Abercrombie & Fitch Gets a Brand Readjustment

WWWWednesdays

Let’s be real, sometimes there are things that just piss you off so much that you have to jump into action, and this week it’s Abercrombie’s turn to feel the wrath of public scorn.

Here’s the story. Business Insider did a story about A&F and their policy not to sell clothes in plus sizes. In the article, they mentioned a 2006 interview with CEO, Mike Jeffries, where he very candidly said that his line of clothes is for cool, thin, attractive kids and anyone else is purposely excluded, which is backed up by the fact that A&F doesn’t sell anything in a size that real people can wear. I guess that interview didn’t get much attention in 2006, but it is now. Let the backlash being.

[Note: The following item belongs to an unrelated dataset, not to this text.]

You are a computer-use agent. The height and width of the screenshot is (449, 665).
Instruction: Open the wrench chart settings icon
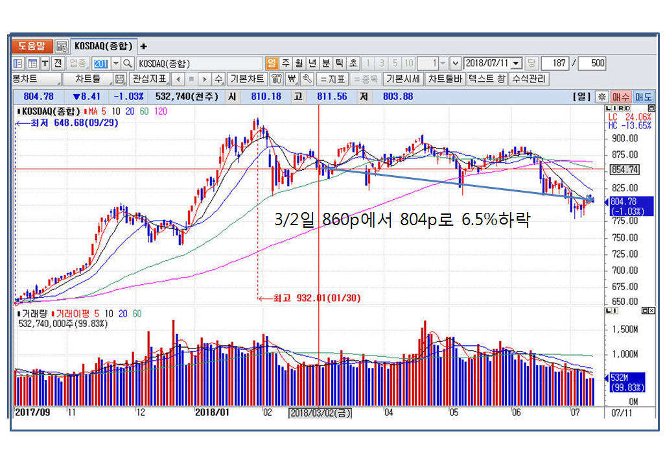pyautogui.click(x=307, y=79)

There have been protests. People have sent clothes back to the retailer with letters of disapproval. But the absolute best idea was started by an LA writer and filmmaker, Greg Karber

Genius! Seriously. What could be better revenge than distributing Abercrombie’s clothes to a group no retailer covets; the homeless. Not only is he doing something good and giving back, he’s also reshaping the brand image from cool and elite to the official brand of homeless apparel in one fell swoop.

I think this is an idea we can get behind, and if you look up #FitchTheHomeless on Twitter you’ll see that it’s catching on. My favorite? “Wishing I had some Abercrombie clothes to donate to the homeless!”  Me too honey, me too.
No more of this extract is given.